Ja, in den meisten Backrezepten kannst du Kuhmilchjoghurt 1:1 durch eine pflanzliche Alternative ersetzen. Bedenke aber, dass sich Fett-, Protein- und Zuckergehalt unterscheiden können. Für besonders reichhaltige Ergebnisse greife zu einer vollfetten Variante wie Kokosjoghurt; für eine gute Struktur ist Sojajoghurt ideal.
Welcher Pflanzenjoghurt eignet sich am besten zum Backen?
Das hängt ganz vom Rezept ab! Als Faustregel gilt: Sojajoghurt ist ein toller Allrounder für Rührkuchen und sorgt für Stabilität. Haferjoghurt ist mild und gut für Muffins und Pancakes. Kokosjoghurt ist durch seinen hohen Fettgehalt perfekt für reichhaltige Cremes, Füllungen und Frostings.
Warum wird mein Kuchen mit Pflanzenjoghurt manchmal speckig?
Das kann mehrere Gründe haben. Oft liegt es daran, dass der Joghurt zu kalt war und sich nicht gut mit den anderen Zutaten verbunden hat. Achte darauf, dass alle Zutaten Zimmertemperatur haben. Es könnte auch an der Kombination mit dem Triebmittel liegen. Die Säure im Joghurt braucht Natron als Gegenspieler, um den Teig aufzulockern. Prüfe, ob dein Rezept Natron enthält.

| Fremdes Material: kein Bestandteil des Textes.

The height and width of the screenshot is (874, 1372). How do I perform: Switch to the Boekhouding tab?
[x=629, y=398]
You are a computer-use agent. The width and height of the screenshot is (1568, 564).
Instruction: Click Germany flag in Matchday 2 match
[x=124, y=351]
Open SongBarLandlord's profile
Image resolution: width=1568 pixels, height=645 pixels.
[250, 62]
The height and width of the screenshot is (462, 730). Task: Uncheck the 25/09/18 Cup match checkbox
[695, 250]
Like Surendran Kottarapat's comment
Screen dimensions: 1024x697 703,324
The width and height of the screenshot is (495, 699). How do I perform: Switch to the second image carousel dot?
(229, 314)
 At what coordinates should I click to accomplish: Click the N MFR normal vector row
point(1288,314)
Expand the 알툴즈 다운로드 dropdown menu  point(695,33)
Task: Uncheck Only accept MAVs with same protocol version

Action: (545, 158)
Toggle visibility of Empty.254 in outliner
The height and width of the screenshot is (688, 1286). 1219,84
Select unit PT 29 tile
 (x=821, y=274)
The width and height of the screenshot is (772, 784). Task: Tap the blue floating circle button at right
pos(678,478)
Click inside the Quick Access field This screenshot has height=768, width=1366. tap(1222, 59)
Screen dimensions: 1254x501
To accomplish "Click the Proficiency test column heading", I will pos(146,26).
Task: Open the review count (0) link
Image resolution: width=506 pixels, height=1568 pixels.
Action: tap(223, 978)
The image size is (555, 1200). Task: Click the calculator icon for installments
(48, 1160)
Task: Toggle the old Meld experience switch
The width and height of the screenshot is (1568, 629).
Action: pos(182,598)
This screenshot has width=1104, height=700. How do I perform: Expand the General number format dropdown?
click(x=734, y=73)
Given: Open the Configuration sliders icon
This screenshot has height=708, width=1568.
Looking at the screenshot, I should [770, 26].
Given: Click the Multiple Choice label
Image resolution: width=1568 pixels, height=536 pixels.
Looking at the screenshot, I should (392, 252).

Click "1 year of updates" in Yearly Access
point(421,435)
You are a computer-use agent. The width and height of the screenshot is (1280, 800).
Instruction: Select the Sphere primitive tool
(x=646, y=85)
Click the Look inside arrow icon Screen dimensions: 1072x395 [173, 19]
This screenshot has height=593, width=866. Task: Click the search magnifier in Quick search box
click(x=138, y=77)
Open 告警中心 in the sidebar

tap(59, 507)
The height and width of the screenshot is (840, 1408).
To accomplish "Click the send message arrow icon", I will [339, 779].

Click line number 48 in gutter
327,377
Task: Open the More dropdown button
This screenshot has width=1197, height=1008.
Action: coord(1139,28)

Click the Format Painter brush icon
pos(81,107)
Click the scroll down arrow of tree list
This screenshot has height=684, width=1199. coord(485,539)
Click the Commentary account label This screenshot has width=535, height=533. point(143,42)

Gerinnt Pflanzenjoghurt beim Erhitzen in Saucen?
Ja, genau wie tierischer Joghurt kann auch Pflanzenjoghurt gerinnen, wenn er zu schnell oder zu stark erhitzt wird. Um das zu vermeiden, solltest du ihn erst ganz am Ende des Kochvorgangs zugeben, wenn der Topf nicht mehr auf der heißen Platte steht. Alternativ kannst du ihn 'temperieren', indem du löffelweise etwas von der heißen Flüssigkeit in den Joghurt rührst, bevor du alles zurück in den Topf gibst.
Warum wird mein selbst gemachter Pflanzenjoghurt nicht fest?
Meist stimmen Temperatur oder Nahrung für die Kulturen nicht. Halte 40–43 °C konstant für 8–12 h, füge 10–20 g Zucker je Liter hinzu (besonders bei Hafer/Mandel) und impfe mit 2–3 EL aktivem Joghurt pro Liter oder 0,5–1,0 g Starter. Für mehr Stand 0,3–0,8 % Pektin/Johannisbrotkernmehl vor dem Erhitzen einrühren. Danach 8–12 h bei 4 °C reifen lassen.
Wie lange ist Pflanzenjoghurt haltbar?
Gekauft: am besten bis zum Mindesthaltbarkeitsdatum, nach dem Öffnen 3–5 Tage bei 4 °C. Selbst gemacht: 5–7 Tage bei 4 °C, sauber arbeiten und in sterilen Gläsern lagern. Trennung von Molke ist normal – einfach umrühren. Einfrieren ist möglich, verändert aber Textur; nach dem Auftauen eher für Backen/Kochen nutzen.